§ **MATERIAL FOR THE TASK**:
----

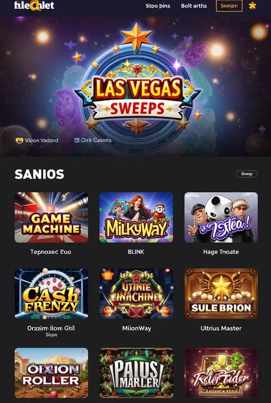Viewport: 271px width, 403px height.
Task: Open the Sule Brion gold star tile
Action: [221, 293]
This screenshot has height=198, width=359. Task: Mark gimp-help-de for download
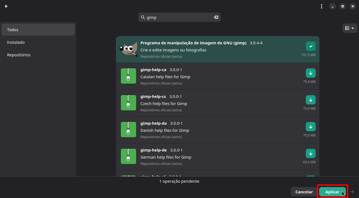310,153
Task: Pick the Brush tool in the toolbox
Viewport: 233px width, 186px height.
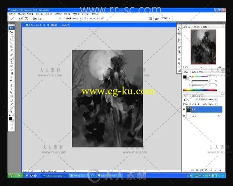Action: (11, 59)
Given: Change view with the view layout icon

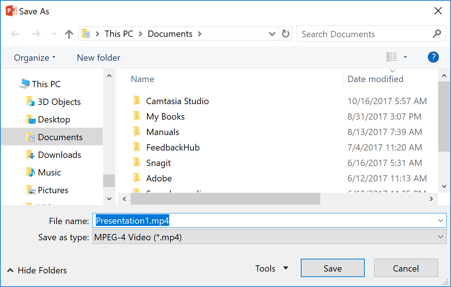Looking at the screenshot, I should pyautogui.click(x=392, y=57).
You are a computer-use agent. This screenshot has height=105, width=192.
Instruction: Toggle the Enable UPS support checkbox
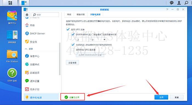point(68,30)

----

§ **TASK DIRECTIONS**: A word-for-word repeat of the lines from the line with "You are a computer-use" to the last line of the data, both ends included and pictures left out, is all that should appear.

§ **FINISHED TASK**:
You are a computer-use agent. This screenshot has height=105, width=192.
Instruction: Toggle the Enable UPS support checkbox
point(68,30)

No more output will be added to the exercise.